**TEXTE**:
Il arrive que dans le grésillement d’un feu d’artifice, à travers le bombardement nocturne des étoiles, des fusées, des bombes solaires, nous voyions tout à coup se révéler à nos yeux dans une lumière d’hallucination, venus en relief sur la nuit, certains détails du paysage : arbres, tours, montagnes, maisons, dont l’éclairage et dont l’apparition demeureront définitivement liés dans notre esprit avec l’idée de ce déchirement sonore ; il n’est pas possible de mieux exprimer cette soumission des aspects divers du paysage au feu manifesté dans le ciel, qu’en disant que bien qu’ils possèdent leur lumière propre, ils demeurent malgré tout en relation avec lui, comme des sortes d’échos ralentis, comme de vivants points de repère nés de lui et placés là pour lui permettre d’exercer toute sa force de destruction.

Il y a d’ailleurs dans la façon dont le peintre décrit ce feu quelque chose d’affreusement énergique et de troublant, comme un élément encore en action et mobile dans une expression immobilisée. Peu importe par quels moyens cet effet est atteint, il est réel ; il suffit de voir la toile pour s’en convaincre.

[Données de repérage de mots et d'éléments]
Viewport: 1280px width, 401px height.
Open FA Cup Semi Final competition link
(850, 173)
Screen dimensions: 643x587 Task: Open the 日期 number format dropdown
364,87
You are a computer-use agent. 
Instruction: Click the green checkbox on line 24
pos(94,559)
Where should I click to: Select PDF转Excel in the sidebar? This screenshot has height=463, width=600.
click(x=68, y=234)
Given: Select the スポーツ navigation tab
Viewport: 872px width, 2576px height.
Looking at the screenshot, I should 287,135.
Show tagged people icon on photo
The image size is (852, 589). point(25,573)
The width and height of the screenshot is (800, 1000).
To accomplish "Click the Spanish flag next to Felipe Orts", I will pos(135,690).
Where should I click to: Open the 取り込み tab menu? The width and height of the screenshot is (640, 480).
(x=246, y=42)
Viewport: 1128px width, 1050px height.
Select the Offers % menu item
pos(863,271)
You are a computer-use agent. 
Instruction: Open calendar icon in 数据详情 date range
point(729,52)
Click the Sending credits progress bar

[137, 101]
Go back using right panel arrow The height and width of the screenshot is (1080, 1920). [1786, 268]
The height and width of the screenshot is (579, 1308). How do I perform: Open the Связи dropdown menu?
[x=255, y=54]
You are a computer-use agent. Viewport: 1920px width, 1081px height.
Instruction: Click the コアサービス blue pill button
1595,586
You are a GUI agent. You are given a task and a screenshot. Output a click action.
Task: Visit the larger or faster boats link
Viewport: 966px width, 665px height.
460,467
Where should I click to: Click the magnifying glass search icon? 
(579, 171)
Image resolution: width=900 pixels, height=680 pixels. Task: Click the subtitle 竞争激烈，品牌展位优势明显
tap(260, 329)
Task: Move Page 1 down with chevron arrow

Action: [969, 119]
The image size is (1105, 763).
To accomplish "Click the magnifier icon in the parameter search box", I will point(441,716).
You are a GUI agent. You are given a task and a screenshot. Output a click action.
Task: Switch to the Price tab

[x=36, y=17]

**CONSIGNES**:
1. D'après le texte sur le feu du tableau, que suffit-il de faire pour se convaincre que l'effet décrit est réel ?
2. Prolongez, s'il vous plaît, le texte sur le feu du tableau à la suite de sa dernière phrase.

**RÉPONSES**:
1. Il suffit de voir la toile.

2.
Quoi qu’il en soit, ce feu dont nul ne niera l’impression d’intelligence et de méchanceté qui s’en dégage, sert, par sa violence même, de contrepoids dans l’esprit à la stabilité matérielle et pesante du reste.

Entre la mer et le ciel mais vers la droite, et sur le même plan en perspective que la Tour Noire, s’avance une mince langue de terre couronnée d’un monastère en ruine.

Cette langue de terre, si proche qu’elle paraisse du rivage sur lequel se dresse la tente de Loth, laisse place à un golfe immense dans lequel semble s’être produit un désastre maritime sans précédent. Des vaisseaux coupés en deux et qui n’arrivent pas à couler s’appuient sur la mer comme sur des béquilles, laissant de toutes parts flotter leurs mâtures arrachées et leur espars.